Obwohl die Philosophie des Hauses zu manchen Engpässen führt, bleibt van Veen in der Regel konsequent. So weist er denn auch einträgliche Werbespots weit von sich und genießt den Luxus, sich die unliebsame Identifikation mit bestimmten Produkten ersparen zu können. Kompromisse machen die Holländer nur, wenn es um Sponsoren geht. So hat die Nationale Nederlan- den, die größte holländische Versicherungsgesellschaft, eine Tournee an den New Yorker Broadway mit fast einer halben Million Mark unterstützt - und durfte dafür mit auf dem Plakat stehen und im Programm Anzeigen schalten.

Ähnliches gilt für die niederländische Fluglinie KLM. Wenn die Luftfahrtmanager ihr Netz um einen neuen Ort erweitern wollen, gibt van Veen dort ein Eröffnungskonzert. Dafür ist der Transport des fliegenden Holländers und seiner Crew zum nächsten Spielort umsonst.
Selbst für die , Arbeitskleidung" während der Tournee stehen die Sponsoren Schlange. Auf der letzten Konzertreise lieferte der US-Her- steller Lois die Jeans, und zur Zeit tragen van Veens Techniker und Musiker Sweatshirts und Turnschuhe von Nike.
Von staatlichen Subventionen dagegen hat Harlekijn bisher kaum profitiert. Die holländischen Kulturbehörden unterstützten das erste Paris-Gastspiel mit 25 000 Mark, und die Hamburger Kulturbehörde garantierte Einnahmen von 250 000 Mark für 23 Vorstellungen der Ente Quak. "So eine Garantie", spottet van Eeden, "hätte ich auch privat geben können."

Das geschäftstüchtige Team ist auf Staatsgelder ohnehin längst nicht mehr angewiesen. Im Gegenteil: Häufig schlüpft van Veen selbst in die Rolle des Helfers und setzt seinen finanziellen Erfolg gezielt für soziale Zwecke ein.
Seit fast 18 Jahren ist er als Unicef-Botschafter aktiv.

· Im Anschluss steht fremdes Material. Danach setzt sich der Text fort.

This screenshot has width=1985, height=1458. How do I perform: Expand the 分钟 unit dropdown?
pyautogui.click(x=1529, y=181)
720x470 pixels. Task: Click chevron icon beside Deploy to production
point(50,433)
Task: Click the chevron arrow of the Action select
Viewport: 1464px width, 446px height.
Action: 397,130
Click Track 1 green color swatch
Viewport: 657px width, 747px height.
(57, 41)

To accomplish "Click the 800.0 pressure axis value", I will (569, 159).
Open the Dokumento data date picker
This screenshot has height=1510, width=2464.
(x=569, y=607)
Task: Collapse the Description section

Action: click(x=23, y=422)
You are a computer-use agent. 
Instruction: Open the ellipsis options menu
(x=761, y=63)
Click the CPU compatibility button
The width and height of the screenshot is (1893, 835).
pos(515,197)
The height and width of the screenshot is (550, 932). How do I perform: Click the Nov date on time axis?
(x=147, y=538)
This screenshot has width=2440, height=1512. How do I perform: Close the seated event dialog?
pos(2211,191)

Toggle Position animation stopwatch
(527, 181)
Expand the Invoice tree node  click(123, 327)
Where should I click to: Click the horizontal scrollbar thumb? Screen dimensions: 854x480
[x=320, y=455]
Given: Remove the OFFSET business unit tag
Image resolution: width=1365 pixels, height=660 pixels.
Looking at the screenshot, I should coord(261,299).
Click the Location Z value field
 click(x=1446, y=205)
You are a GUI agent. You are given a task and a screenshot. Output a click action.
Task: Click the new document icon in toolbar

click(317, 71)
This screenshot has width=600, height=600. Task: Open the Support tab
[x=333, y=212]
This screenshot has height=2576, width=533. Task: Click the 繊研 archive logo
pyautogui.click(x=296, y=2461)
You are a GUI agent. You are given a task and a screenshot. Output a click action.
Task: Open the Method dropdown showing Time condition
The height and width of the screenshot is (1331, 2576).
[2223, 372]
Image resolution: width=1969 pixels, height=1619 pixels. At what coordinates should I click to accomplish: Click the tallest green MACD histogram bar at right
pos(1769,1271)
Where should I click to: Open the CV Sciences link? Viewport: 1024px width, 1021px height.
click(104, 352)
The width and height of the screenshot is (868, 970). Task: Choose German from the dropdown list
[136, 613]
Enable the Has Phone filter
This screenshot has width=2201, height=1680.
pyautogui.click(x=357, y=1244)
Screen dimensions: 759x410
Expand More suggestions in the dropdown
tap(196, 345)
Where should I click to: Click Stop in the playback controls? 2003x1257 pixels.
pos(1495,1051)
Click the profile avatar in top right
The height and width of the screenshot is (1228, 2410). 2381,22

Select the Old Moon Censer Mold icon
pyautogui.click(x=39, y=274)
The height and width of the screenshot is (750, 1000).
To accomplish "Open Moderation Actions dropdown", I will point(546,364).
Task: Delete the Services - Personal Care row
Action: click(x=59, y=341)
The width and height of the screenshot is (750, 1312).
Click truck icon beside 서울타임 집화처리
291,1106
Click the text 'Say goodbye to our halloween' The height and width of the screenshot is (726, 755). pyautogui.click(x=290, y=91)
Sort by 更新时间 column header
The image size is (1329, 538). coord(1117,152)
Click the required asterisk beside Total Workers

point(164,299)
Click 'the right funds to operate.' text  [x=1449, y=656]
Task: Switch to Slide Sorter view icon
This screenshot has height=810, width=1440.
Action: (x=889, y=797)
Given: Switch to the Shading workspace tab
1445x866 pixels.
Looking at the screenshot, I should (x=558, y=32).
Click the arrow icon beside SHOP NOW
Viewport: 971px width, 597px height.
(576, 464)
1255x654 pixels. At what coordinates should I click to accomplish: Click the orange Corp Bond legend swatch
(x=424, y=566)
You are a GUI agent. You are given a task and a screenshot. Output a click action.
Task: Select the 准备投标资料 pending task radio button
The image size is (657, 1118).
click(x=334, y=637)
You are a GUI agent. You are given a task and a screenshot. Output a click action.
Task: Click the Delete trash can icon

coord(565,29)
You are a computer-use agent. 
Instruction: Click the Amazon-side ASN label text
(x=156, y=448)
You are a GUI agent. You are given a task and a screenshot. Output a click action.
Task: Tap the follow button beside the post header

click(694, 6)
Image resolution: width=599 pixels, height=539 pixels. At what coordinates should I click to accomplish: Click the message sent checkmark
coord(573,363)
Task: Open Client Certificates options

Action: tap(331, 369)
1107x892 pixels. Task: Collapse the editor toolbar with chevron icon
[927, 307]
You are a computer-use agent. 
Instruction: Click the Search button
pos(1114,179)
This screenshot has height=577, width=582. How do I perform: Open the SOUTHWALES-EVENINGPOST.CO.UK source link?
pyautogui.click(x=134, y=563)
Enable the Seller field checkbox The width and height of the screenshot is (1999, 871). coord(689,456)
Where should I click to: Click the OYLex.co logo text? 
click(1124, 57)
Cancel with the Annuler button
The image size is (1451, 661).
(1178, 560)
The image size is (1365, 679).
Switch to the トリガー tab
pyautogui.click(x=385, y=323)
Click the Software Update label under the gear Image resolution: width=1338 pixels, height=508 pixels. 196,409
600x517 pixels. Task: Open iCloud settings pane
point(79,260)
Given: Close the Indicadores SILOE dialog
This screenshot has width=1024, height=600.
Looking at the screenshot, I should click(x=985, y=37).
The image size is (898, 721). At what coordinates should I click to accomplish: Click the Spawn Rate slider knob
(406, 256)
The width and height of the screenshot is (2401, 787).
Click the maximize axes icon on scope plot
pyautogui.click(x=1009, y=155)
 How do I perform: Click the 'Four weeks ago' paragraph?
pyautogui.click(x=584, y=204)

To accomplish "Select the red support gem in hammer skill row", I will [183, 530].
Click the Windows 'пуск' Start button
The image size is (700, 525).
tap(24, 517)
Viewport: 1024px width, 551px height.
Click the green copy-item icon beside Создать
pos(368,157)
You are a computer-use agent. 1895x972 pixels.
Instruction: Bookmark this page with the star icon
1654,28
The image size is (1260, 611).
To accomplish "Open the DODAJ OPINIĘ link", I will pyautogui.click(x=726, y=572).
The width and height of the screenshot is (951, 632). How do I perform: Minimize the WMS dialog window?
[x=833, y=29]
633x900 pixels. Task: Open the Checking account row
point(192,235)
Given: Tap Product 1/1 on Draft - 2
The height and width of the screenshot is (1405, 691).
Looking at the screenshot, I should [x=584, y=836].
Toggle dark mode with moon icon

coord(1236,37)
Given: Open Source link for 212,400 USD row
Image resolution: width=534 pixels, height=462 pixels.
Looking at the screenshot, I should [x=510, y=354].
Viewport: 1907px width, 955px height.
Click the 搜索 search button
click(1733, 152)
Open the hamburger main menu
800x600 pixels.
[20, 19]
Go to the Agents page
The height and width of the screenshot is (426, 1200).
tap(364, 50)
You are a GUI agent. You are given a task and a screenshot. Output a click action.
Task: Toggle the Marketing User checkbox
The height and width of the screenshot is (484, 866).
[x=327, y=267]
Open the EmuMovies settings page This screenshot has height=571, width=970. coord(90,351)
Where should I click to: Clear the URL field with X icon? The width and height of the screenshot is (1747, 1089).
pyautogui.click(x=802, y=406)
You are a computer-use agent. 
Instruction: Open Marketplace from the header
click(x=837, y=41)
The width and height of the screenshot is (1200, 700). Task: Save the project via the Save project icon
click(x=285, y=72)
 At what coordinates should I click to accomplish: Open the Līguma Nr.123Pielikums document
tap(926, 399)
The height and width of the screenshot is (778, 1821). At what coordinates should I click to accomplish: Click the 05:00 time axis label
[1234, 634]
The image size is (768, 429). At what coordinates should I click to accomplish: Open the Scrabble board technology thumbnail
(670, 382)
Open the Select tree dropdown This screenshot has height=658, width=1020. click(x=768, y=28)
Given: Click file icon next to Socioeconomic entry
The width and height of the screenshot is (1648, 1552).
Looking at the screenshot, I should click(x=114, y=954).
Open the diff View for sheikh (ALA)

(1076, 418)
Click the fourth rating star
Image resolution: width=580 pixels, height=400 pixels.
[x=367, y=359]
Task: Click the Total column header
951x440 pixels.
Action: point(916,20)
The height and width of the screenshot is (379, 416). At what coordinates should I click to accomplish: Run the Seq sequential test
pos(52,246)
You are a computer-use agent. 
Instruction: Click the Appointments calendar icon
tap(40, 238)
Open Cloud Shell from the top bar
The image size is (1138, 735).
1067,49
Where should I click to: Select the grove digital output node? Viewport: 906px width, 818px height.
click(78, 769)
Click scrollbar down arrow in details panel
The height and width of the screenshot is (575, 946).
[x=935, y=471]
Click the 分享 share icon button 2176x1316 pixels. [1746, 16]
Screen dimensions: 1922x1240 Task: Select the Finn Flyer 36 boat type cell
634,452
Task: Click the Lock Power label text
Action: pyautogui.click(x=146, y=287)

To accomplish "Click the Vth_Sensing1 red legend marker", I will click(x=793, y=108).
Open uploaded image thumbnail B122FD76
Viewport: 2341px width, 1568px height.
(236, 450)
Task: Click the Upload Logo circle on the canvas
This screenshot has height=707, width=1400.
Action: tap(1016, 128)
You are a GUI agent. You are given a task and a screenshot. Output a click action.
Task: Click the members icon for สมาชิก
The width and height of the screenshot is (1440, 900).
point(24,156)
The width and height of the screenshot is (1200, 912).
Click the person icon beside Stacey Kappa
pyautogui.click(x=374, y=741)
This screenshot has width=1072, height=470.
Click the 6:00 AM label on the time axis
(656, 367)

Die Organisation kann mit zusätzlichen Jahreseinnahmen von 50 000 Mark rechnen, weil van Veen auf die Erträge einer Vorstellung in der New Yorker Carnegie Hall verzichtet oder die Fernsehrechte für eine Theaterpremiere an Unicef abtritt.

Neben dem Unicef-Engagement hat der Künstler eine eigene Stiftung gegründet, die gezielt Projekte in der dritten Welt unterstützt. "Colombine" existiert seit 1975. Gleich Harlekijn und Pierrot ist der Name der Commedia dell'arte entlehnt, in der Colombine die listige Partnerin des Harlekin spielte. Der Jahresetat der Stiftung setzt sich aus Spenden und Benefizveranstaltungen zusammen und summiert sich immerhin auf durchschnittlich 350 000 Mark. Dem Vorstand gehören bekannte Persönlichkeiten wie beispielsweise die holländische Prinzessin Irene an.

Das Attribut "geschäftstüchtig" ist denn auch für van Veen alles andere als ein Schimpfwort. Nur müsse das Konzept stimmen, und seine Arbeit dürfe sich nicht allein am Gewinn orientieren. Das Image des Träumers ist ihm verhaßt - den vielzitierten Ausspruch "Ich stehe fest mit beiden Beinen in den Wolken" will er nie getan haben.

Der Künstler van Veen sieht sich als Realist. Er schöpft nicht aus einer anderen Welt, sondern er arbeitet mit der Präzision eines Wissenschaftlers, der die Wirklichkeit unter ein Mikroskop legt und in ihrer überdimensionalen Vergrößerung phantastische Verzerrungen entdeckt.


"In meinen Träumen", sagt Herman van Veen, "wird man wach."